Abstract

Summary Background Internal medicine has been defined as the specialty of the adult medical complex patients. Complexity science suggests that illness (and health) results from complex, dynamic, and unique interactions between different components of the overall system. In a patient, complexity involves the intricate entanglement of two or more systems (e.g.; body-diseases, family, socioeconomic status, therapies). Aim of the study To evaluate the real applicability of Evidence Based Medicne (EBM) in clinical Departments of Internal Medicine and its critical perspectives. Discussion Habitually the internist takes decisions in these situations: a) certainty (the ideal decision is adopted and the corresponding strategy follows), b) risk (the more suitable alternative selected can be the determination of the probable value or mathematical hope) and c) uncertainty, in which decisions linked to triple agents: beliefs and personal values of the doctors (I) for their patients (II) in the society (III).

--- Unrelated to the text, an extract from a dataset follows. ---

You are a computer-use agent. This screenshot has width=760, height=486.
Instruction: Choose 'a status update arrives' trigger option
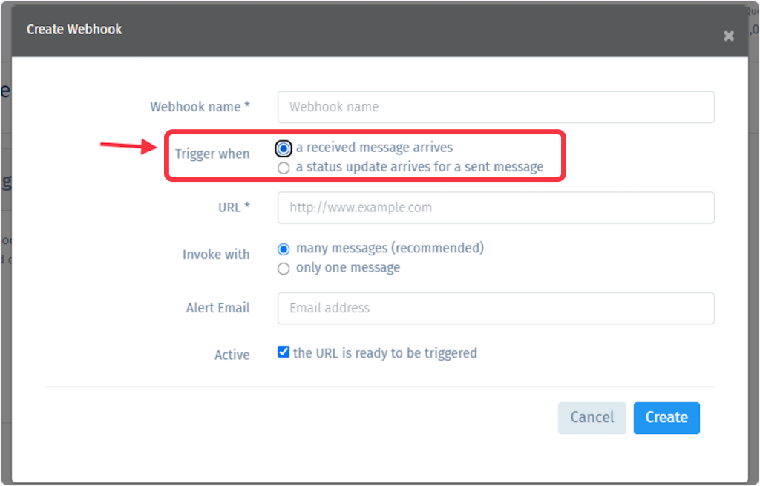pyautogui.click(x=284, y=168)
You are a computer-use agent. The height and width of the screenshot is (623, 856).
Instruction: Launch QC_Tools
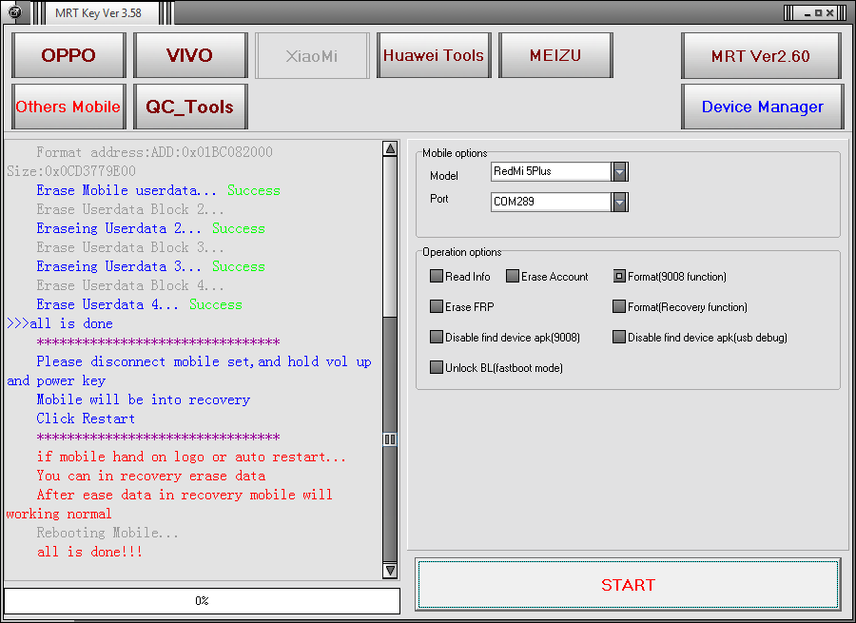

In the medical decisions there are often different factors that go beyond the field of technical and scientific knowledge (family, social, economic problems, etc.) and demanding an ethical analysis of the decision. Conclusions The “evidence-based medicine”, as other models of care, has – in itself – some limitations. “No evidence in medicine” matters that the postulates of the EBM are not always applicable to the real patients of Internal Medicine wards, mostly elderly, frail, complex, with comorbidities and polipharmacy, often with cognitive dysfunction and limitation of autonomy, with psycho-emotional, social and economic problems. The interacting effects of overall involved diseases/factors and their management require more complex and individualised care than simply the sum of separate guideline components. Further innovation is required to resolve the need to enhance integration of evidence with our patients’ values at the “bedside and/or clinic” management.